───── TEXT EXCERPT ─────

# Introduction to Web Scraping with Python

This notebook introduces the basic tools for web scraping with Python:
- Accessing a webpage
- Extracting source code from a webpage (HTML)
- Parsing and navigating HTML with `BeautifulSoup`

## Accessing the internet with Python

The package `requests` can be used to send requests over the internet. 

When visiting a webpage, you are sending a "get" request to the server where the webpage is hosted. 

In Python, a get request can be send with `requests.get(url)`. This returns a request object (or a class) containing various attributes like the status code, headers and content.

In the code below, we send a request to the news overview for the EU's Climate Action section.

`response` is now a request object containing various information of that request.

### Checking the request

To check if the request was successful, we can check the status code by inspecting the attribute `.status_code`:

Status code 200 means "OK"; that our request was succesul. 

This can be verified by checking the attribute `.reason`:

**Quick note on status codes**

- Status codes beginning with 2 or 3: The request is successful
- Status codes beginning with 4: The request has failed (client-side, fx 404 when specifying a URL that does not exist on a given domain).
- Status codes beginning with 5: The request has failed (server-side)

───── LISTING ─────

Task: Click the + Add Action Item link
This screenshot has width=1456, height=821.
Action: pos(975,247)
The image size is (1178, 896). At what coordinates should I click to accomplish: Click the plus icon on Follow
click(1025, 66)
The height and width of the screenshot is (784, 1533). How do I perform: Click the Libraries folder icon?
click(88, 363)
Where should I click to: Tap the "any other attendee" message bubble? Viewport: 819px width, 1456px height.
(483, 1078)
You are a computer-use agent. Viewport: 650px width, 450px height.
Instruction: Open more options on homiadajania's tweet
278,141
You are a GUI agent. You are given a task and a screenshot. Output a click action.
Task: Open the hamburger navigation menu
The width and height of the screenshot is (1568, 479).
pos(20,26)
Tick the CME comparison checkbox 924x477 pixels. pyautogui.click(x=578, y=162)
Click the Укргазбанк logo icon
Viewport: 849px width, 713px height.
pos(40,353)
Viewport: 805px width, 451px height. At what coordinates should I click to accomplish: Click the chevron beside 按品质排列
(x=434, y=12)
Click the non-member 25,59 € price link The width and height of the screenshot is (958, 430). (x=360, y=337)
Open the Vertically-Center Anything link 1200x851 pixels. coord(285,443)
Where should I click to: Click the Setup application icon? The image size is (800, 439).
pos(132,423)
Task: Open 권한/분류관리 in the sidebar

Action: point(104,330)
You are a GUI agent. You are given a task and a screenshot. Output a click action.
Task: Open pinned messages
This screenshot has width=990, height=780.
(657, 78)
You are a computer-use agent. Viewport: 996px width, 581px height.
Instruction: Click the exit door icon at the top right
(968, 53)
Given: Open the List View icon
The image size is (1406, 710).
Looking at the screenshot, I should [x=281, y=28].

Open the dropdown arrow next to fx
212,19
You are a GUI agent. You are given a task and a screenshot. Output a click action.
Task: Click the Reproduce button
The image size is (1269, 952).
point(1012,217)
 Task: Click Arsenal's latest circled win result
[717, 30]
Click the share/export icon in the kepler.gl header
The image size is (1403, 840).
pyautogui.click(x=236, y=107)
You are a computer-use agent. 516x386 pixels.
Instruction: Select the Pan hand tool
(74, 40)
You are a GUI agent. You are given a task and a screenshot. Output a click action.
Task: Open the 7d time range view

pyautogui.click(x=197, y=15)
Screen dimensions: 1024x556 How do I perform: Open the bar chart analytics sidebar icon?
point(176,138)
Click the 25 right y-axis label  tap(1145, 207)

─────

TASK DIRECTIONS = Please repeat the web scraping introduction word for word, everything from "- Parsing and" down to "over the internet.". Rely only on the web scraping introduction, not on the data.

PROBLEM SOLUTION =
- Parsing and navigating HTML with `BeautifulSoup`

## Accessing the internet with Python

The package `requests` can be used to send requests over the internet.